Progress in building cargo infrastructure in China may have been rapid, but clumsy payment systems and broken chargers can still slow down a journey. In 2019, Hove drove 900 miles from Beijing to Hohhot, the capital of Inner Mongolia, in a NIO ES6 EV, a mid-size SUV. On this route, he loaded mainly at State Grid points along roads and private points in cities. “The load was a team effort,” he says, and sometimes required several people to scan QR codes or phone calls to station operators. At one point, his car had to be towed a bit out of the way due to a broken charging station. Another station he found in Beijing was so underused that weeds grew among the loaders. (The problem of poorly maintained stations is not unique to China.)
Chinese drivers are less likely to make long road trips like the one Hove tried, which can make autonomy anxiety less worrisome as electric vehicles proliferate. This is in part thanks to the extensive train network, which includes more than 20,000 miles of high-speed rail. A train from Beijing to Shanghai, for example, takes passengers between cities in about four hours at a top speed of 217 mph. The journey from Hove from Beijing to Hohhot would take about five hours by road, and half that time by high-speed train. As a result, most people use their cars to travel to cities or short distances and catch a train or plane for longer trips.
Instead of waiting for drivers to connect and wait, some companies are experimenting with battery exchange stations. They work a bit like car washes, with people driving their electric vehicles with almost depleted batteries. A robotic system changes the battery in about five minutes while the driver waits in the car. The concept has been introduced in other parts of the world, but first took off in China, where it has been popular with truck and taxi fleet owners.

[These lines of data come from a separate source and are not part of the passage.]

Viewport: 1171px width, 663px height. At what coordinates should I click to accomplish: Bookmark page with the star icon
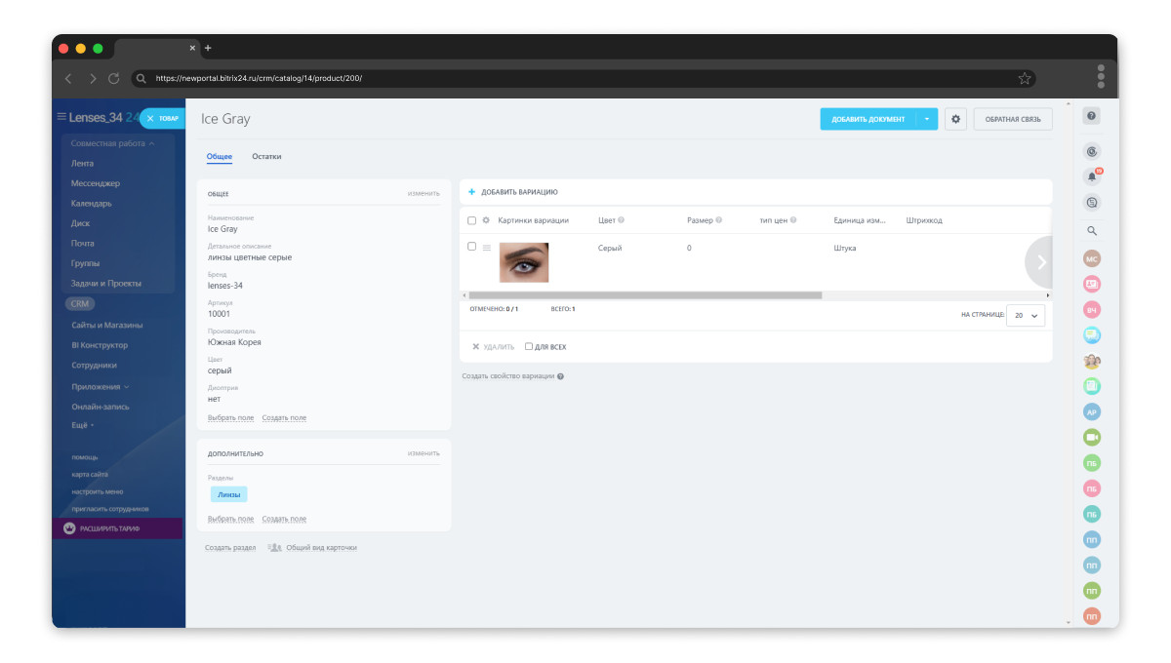pos(1025,78)
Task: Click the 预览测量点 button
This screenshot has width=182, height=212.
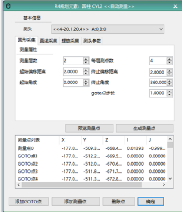Action: (x=89, y=128)
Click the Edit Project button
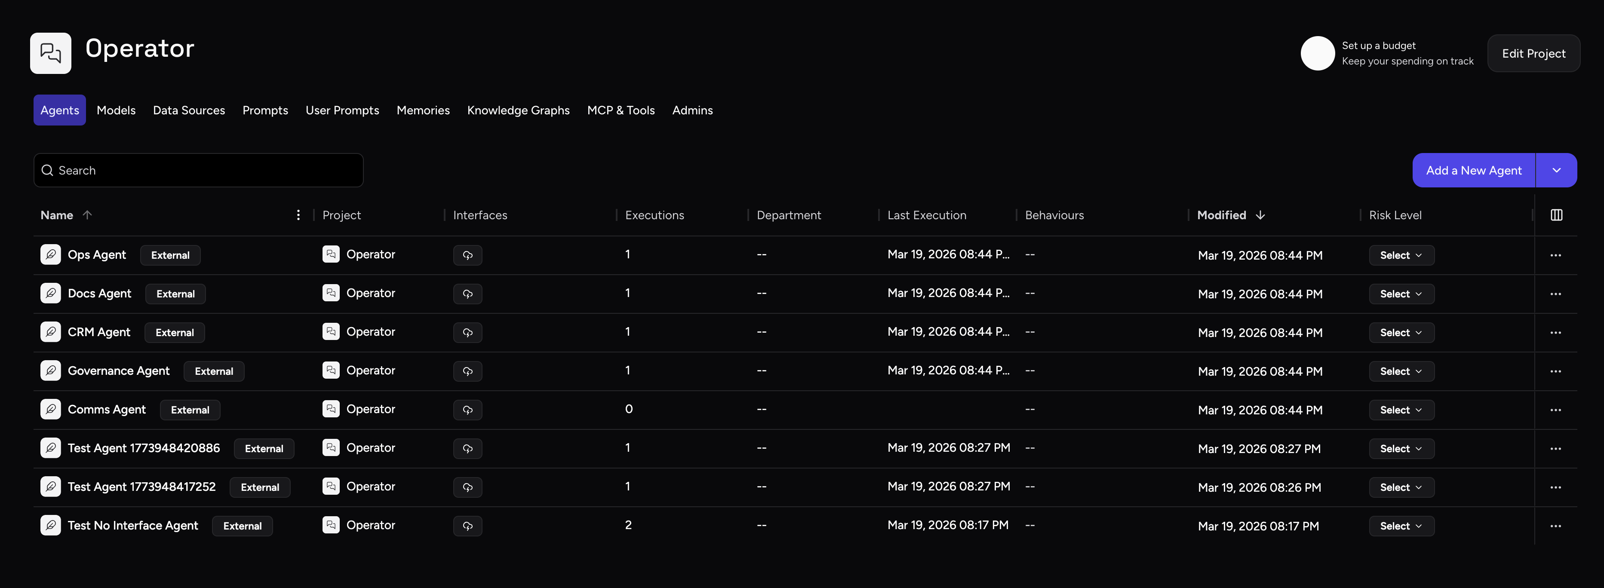1604x588 pixels. click(x=1533, y=54)
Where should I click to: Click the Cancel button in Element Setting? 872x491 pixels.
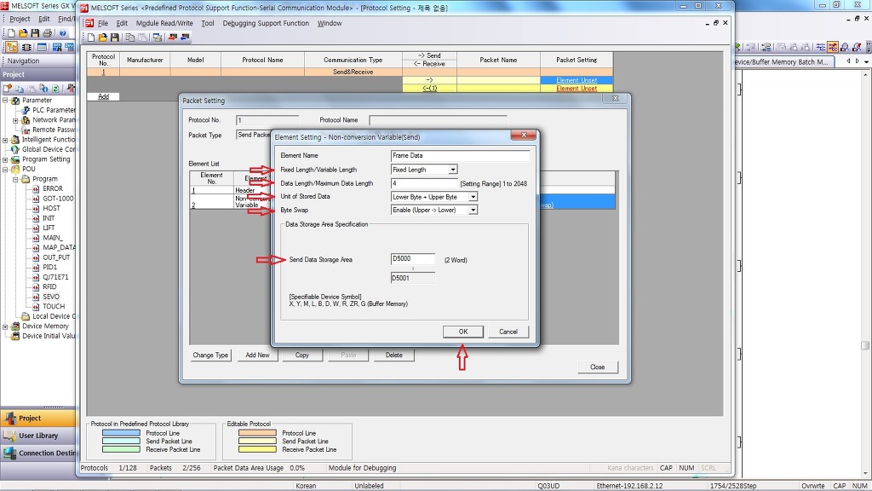pyautogui.click(x=508, y=332)
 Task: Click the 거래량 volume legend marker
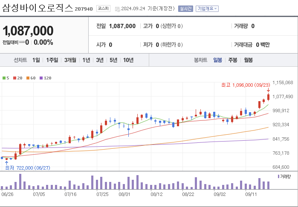(x=279, y=176)
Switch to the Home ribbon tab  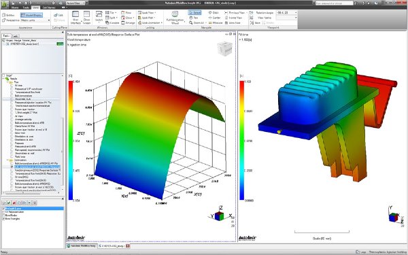(x=15, y=7)
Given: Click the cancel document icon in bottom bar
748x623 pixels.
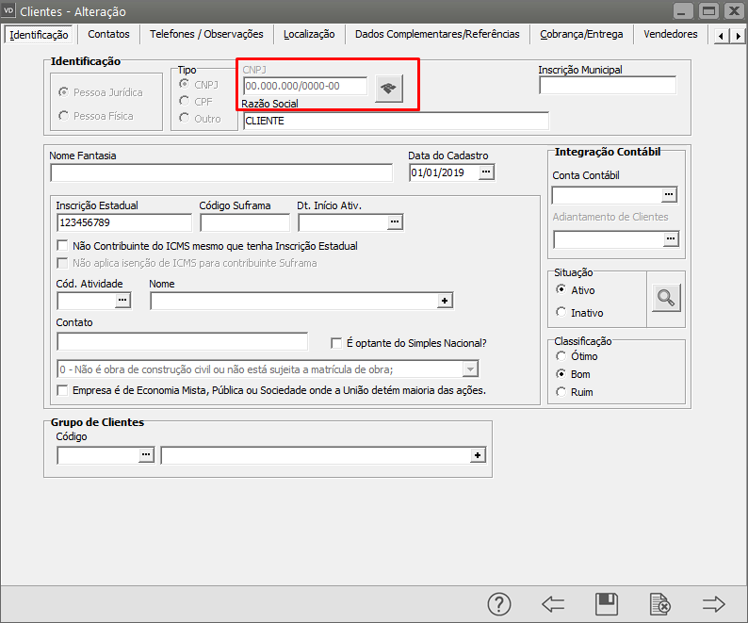Looking at the screenshot, I should pyautogui.click(x=660, y=604).
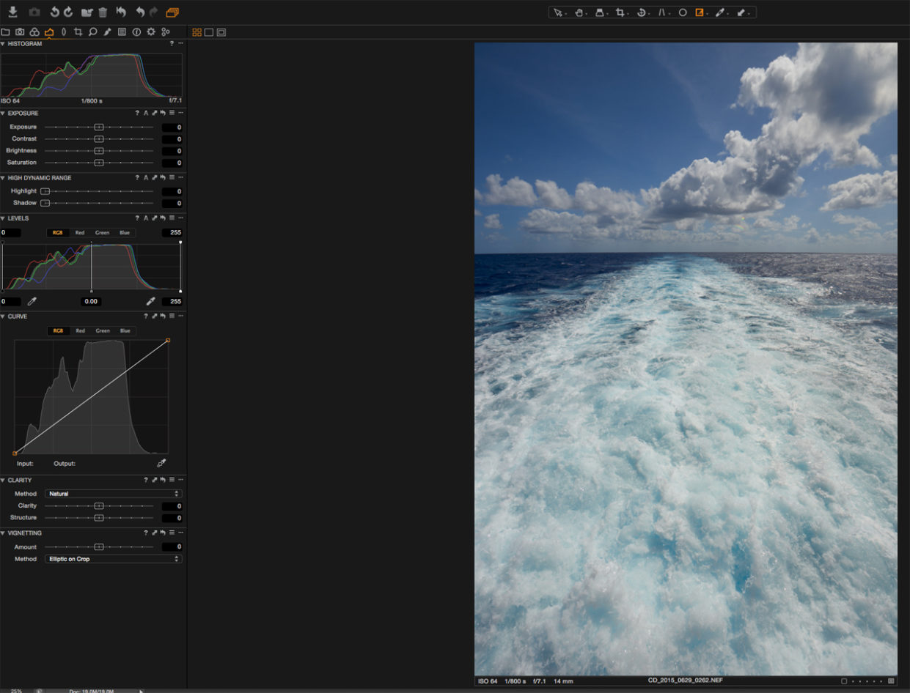Enable the multi-view grid viewer mode

(197, 32)
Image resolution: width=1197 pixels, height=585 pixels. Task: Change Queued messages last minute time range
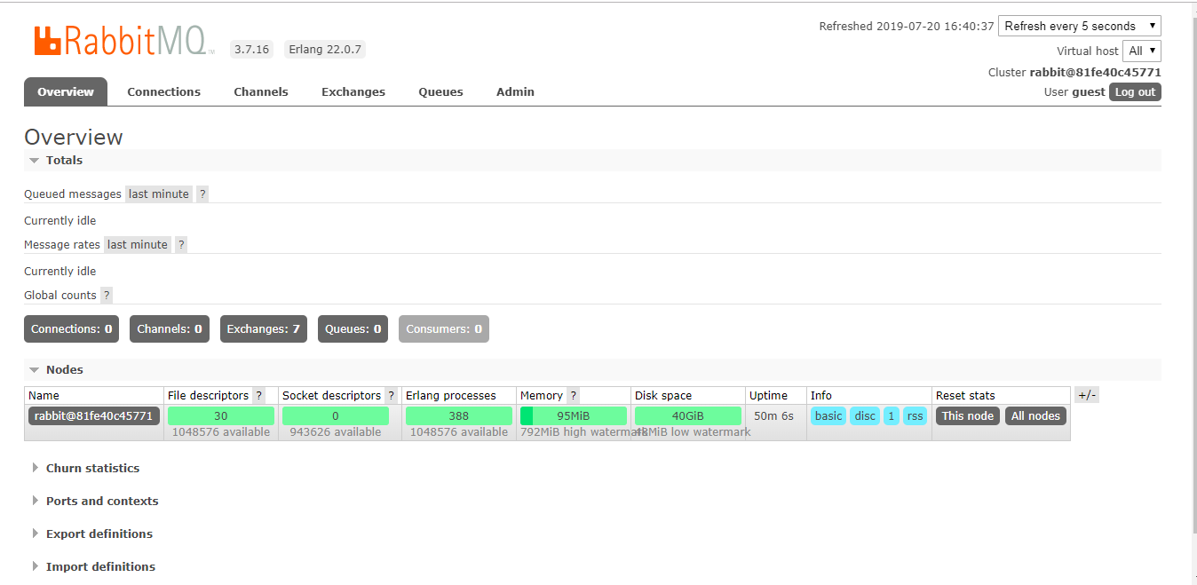pyautogui.click(x=159, y=194)
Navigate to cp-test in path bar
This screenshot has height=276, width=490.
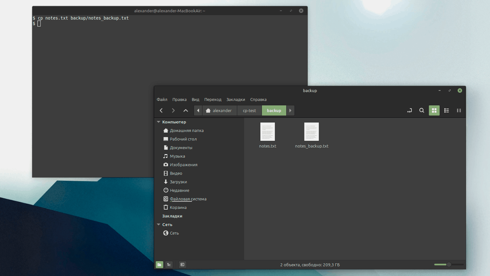tap(249, 111)
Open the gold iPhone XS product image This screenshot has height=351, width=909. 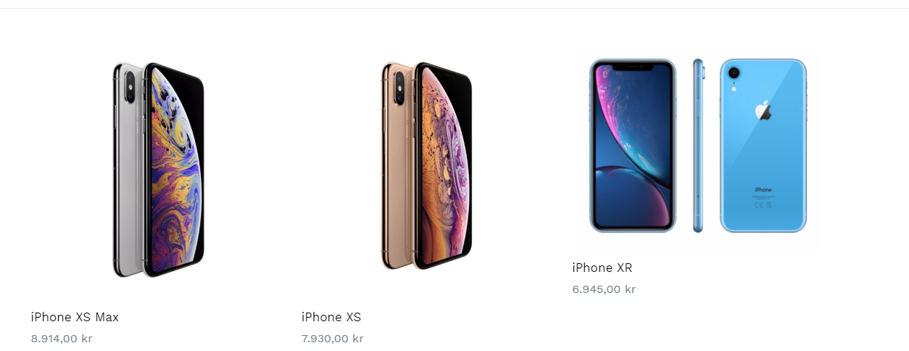point(427,165)
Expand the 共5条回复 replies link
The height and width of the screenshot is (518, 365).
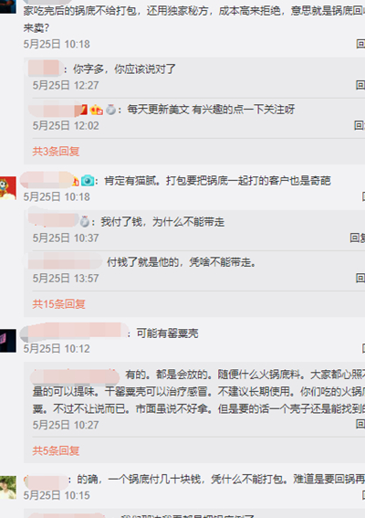(56, 450)
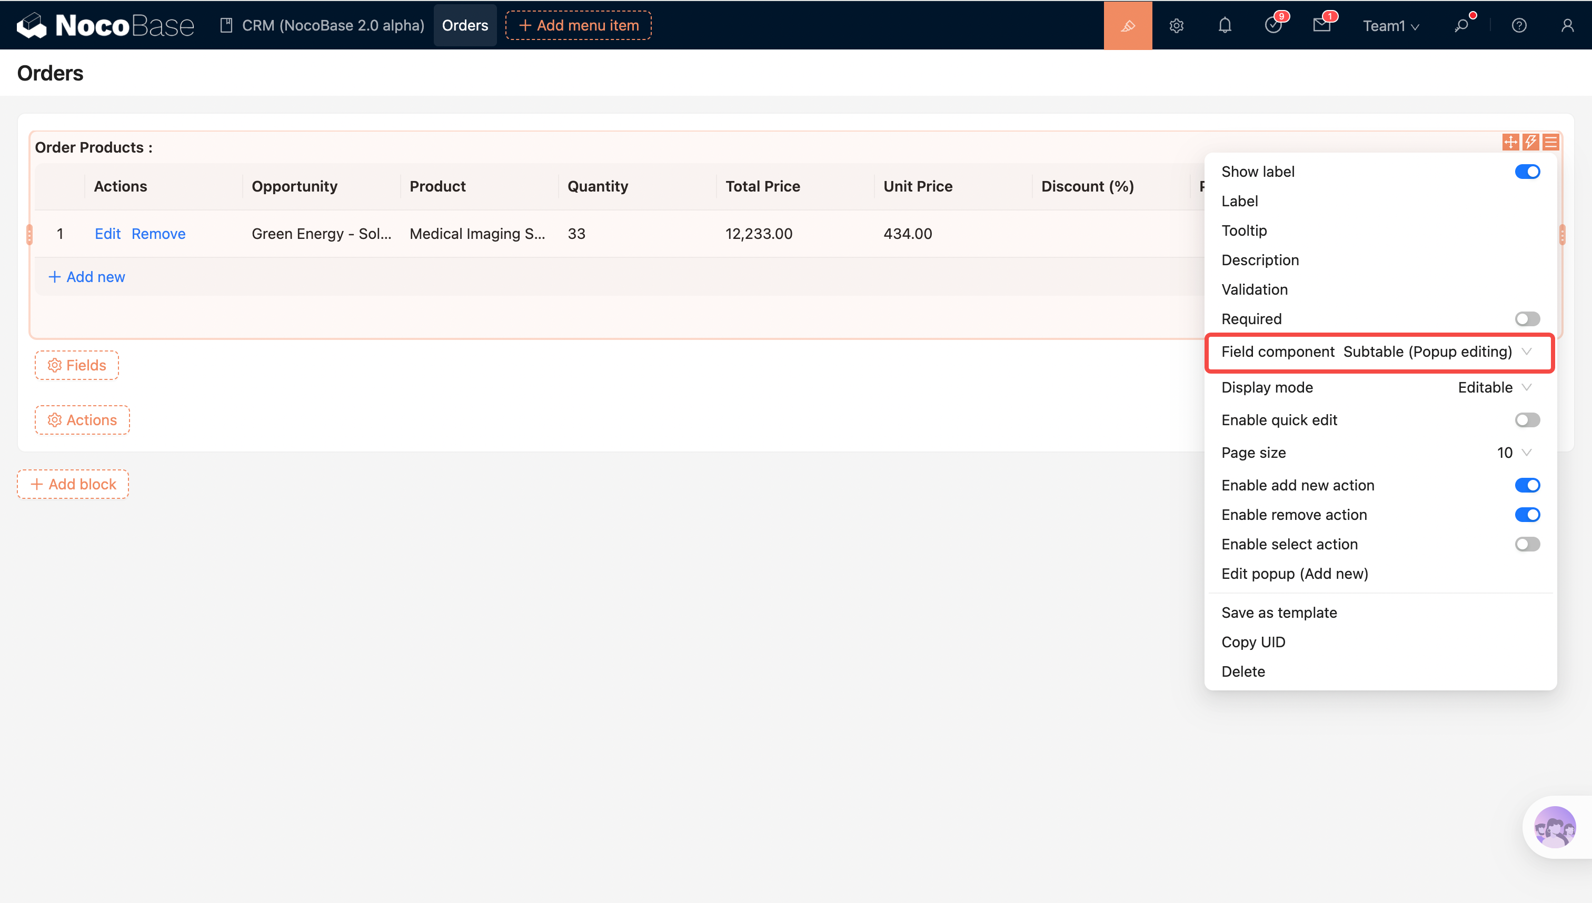Turn on Enable quick edit

1527,420
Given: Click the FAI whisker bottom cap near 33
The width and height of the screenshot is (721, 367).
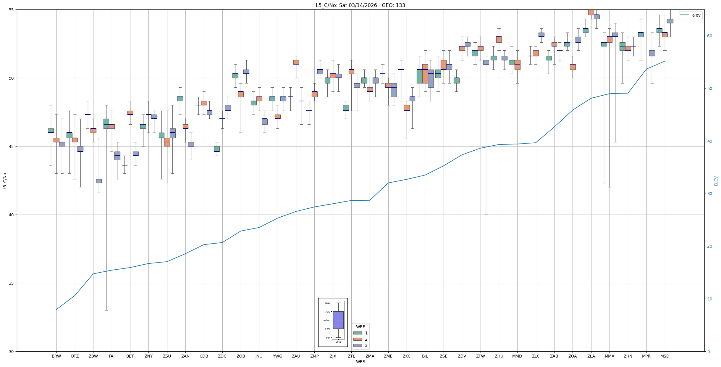Looking at the screenshot, I should [106, 310].
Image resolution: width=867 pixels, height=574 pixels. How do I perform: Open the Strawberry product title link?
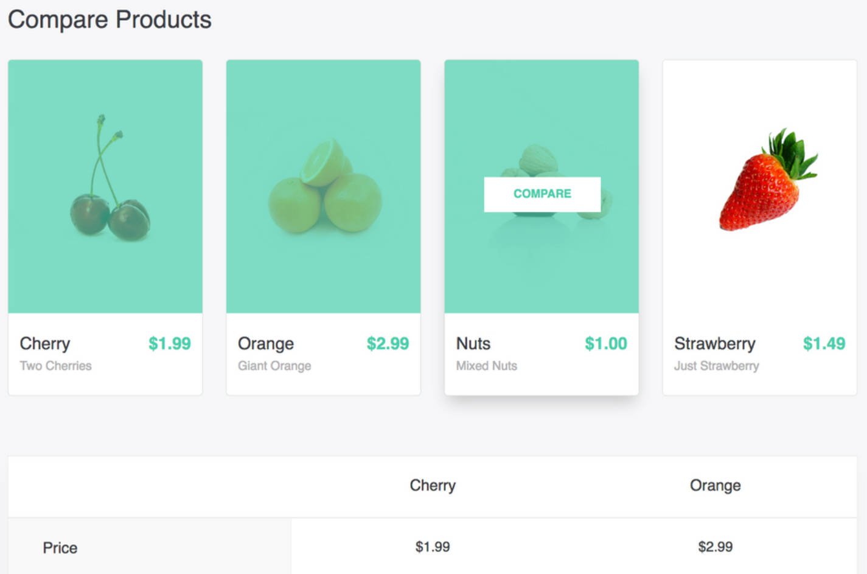point(714,343)
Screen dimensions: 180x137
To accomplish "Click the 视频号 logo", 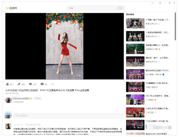I will (x=11, y=8).
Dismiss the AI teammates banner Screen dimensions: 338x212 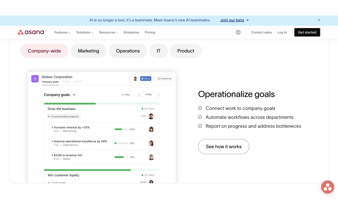click(319, 20)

NIO, which somehow pretends to be a Chinese version of Tesla, has turned battery exchange into a luxury service, says Jonas Nahm, assistant professor of energy, resources and the environment at the Johns Hopkins School of Advanced International Studies. The company currently has 949 stations across China, with plans to triple that figure by 2025. Instead of buying batteries, more than 60 percent of NIO drivers in China use their “battery-like” leasing program. to service, ”which starts at about $ 150 a month. for a number of interchanges, with stations concentrated in major cities where NIO cars are popular. To further alleviate range anxiety, NIO offers permanent, flexible upgrades of higher-capacity batteries and emergency charging on the road.